Stored data entries
+---+

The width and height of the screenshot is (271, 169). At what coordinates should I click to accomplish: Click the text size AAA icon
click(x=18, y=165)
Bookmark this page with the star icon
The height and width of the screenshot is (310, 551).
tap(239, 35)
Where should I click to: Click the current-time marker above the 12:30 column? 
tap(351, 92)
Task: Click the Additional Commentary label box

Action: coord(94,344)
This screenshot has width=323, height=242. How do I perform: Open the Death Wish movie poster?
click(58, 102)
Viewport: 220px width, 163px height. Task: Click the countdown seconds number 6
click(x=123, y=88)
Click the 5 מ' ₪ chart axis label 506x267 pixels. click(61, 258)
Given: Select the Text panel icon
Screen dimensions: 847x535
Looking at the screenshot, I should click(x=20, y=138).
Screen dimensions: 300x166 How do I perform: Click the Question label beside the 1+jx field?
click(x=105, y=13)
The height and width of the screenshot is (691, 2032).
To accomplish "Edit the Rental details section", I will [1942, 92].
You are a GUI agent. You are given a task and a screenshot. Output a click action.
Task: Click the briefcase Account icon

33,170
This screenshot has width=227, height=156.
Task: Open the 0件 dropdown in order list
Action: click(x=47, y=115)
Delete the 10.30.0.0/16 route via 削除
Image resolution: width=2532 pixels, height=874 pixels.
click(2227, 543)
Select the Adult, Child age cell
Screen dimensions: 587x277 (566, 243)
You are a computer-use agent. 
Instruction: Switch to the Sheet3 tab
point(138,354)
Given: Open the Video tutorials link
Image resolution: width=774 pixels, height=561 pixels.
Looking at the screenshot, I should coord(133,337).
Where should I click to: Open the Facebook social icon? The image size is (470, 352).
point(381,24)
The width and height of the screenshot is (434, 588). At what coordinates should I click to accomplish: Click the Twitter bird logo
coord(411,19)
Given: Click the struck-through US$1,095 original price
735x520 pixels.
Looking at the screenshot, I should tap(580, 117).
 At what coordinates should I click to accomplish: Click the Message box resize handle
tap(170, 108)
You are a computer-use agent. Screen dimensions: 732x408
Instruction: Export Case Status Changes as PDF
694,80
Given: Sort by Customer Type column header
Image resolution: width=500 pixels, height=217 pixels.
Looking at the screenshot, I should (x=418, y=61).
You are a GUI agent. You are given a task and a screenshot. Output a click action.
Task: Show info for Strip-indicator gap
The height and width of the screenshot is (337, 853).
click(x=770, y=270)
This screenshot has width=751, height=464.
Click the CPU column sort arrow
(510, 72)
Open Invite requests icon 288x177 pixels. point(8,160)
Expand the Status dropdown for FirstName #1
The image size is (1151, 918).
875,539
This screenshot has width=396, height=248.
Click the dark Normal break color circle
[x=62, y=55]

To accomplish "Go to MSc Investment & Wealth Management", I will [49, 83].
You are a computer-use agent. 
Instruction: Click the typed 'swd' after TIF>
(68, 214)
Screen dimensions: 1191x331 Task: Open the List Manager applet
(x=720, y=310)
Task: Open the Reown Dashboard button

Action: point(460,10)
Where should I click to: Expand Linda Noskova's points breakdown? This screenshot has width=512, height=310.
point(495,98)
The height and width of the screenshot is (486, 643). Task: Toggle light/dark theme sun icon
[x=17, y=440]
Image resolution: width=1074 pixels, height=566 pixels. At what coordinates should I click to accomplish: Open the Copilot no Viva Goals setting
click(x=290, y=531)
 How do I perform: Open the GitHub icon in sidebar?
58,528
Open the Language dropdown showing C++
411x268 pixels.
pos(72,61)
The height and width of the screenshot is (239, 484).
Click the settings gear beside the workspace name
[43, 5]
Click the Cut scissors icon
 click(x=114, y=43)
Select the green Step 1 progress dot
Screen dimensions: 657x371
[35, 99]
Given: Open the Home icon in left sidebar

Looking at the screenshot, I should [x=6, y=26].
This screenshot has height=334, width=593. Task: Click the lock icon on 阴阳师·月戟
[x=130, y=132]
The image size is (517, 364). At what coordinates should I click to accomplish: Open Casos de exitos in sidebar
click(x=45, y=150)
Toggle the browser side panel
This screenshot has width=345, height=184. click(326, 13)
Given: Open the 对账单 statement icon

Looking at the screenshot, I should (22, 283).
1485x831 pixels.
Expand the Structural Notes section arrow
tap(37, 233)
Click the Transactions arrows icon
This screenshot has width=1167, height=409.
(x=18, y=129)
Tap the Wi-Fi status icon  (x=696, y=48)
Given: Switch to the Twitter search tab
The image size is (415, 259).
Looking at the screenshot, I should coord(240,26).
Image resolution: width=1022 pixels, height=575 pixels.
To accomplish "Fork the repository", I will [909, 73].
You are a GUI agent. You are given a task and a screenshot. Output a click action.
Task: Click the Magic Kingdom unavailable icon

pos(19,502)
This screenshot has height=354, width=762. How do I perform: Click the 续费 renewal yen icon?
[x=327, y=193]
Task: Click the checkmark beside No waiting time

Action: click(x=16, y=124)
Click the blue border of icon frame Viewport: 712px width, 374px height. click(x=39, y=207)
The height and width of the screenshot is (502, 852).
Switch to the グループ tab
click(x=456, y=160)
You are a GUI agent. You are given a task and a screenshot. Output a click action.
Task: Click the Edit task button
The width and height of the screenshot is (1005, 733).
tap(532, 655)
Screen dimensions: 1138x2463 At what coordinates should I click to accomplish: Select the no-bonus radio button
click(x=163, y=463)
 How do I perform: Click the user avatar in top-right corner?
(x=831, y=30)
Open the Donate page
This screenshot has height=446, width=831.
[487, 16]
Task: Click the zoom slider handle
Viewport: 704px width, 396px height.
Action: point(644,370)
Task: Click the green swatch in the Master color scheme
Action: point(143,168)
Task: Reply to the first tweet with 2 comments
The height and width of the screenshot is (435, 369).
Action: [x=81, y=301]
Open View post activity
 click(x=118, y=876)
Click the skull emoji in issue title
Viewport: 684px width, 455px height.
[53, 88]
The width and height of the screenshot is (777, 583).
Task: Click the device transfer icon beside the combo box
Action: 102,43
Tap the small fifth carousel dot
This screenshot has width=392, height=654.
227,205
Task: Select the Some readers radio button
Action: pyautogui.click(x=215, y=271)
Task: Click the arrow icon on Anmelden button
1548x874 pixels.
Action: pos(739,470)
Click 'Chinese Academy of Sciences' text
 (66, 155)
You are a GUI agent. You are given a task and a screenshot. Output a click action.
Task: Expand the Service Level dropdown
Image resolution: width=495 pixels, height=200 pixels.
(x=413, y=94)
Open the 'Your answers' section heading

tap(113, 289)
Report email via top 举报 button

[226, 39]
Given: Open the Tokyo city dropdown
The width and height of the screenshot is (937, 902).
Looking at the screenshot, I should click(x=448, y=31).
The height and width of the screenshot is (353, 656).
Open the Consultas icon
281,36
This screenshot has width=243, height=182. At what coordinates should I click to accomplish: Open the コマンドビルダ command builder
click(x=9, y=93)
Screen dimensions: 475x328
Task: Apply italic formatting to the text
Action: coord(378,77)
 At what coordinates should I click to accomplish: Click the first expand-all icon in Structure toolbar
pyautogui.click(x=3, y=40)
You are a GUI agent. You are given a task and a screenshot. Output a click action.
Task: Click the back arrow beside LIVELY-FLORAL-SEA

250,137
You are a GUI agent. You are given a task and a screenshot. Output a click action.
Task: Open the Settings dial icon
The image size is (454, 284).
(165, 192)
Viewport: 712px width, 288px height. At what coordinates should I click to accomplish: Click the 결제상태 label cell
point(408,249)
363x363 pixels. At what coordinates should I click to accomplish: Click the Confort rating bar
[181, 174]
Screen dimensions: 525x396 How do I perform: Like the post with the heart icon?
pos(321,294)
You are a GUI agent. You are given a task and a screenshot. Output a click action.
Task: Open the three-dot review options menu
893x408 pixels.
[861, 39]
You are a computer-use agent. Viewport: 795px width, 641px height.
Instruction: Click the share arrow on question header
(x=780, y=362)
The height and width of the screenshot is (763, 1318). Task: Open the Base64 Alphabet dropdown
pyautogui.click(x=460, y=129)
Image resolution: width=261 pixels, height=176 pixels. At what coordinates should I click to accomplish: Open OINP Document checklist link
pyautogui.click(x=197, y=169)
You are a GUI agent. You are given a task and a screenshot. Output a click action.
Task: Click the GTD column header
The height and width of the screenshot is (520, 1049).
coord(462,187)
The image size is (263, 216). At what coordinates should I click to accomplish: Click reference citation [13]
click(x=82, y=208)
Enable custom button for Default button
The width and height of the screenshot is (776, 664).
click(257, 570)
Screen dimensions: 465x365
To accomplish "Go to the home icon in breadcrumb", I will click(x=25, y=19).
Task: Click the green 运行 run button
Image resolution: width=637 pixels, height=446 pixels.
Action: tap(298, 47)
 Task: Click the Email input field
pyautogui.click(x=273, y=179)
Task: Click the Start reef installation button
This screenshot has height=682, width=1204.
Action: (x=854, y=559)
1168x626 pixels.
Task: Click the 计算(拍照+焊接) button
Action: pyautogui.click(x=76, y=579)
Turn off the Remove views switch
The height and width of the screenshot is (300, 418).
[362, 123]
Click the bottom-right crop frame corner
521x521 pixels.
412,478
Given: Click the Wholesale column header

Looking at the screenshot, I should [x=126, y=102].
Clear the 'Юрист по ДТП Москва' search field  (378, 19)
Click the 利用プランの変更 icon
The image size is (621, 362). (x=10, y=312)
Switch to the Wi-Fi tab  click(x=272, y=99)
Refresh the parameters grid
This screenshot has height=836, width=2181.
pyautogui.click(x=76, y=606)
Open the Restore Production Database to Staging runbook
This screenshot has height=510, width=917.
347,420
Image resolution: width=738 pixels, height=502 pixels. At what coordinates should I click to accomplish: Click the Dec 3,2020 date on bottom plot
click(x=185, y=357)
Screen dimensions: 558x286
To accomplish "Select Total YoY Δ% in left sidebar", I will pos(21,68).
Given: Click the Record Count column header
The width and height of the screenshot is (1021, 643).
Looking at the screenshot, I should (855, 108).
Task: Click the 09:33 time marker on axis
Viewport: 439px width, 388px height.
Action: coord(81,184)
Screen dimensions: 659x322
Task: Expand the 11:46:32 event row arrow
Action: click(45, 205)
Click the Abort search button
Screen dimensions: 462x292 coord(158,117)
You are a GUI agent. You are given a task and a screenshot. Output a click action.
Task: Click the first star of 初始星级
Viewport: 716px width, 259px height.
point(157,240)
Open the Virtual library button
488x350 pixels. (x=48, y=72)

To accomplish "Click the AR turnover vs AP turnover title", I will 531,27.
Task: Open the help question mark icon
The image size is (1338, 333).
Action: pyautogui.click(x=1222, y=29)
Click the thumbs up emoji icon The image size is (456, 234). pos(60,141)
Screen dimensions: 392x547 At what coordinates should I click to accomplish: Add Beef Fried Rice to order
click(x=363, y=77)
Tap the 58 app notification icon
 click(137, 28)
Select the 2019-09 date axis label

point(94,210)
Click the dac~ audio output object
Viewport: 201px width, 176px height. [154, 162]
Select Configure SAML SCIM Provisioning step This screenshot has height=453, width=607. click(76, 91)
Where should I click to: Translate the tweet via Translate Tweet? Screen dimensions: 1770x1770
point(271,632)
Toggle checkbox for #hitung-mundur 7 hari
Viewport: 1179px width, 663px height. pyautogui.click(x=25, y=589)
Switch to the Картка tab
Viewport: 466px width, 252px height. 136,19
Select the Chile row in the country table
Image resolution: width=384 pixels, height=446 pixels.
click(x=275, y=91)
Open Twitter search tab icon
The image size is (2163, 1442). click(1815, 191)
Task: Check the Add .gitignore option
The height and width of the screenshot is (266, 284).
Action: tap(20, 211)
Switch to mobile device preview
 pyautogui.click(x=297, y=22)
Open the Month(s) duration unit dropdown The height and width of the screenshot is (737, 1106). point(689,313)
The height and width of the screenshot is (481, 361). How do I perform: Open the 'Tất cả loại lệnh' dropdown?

+---+

# [Goal of the exercise]
Find every line of the data that includes the string "computer". Copy each of those lines.

# [Response]
You are a computer-use agent. 
You are a computer-use agent. Screen dimensions: 732x408
You are a computer-use agent. 
You are a computer-use agent. Viewport: 795px width, 641px height.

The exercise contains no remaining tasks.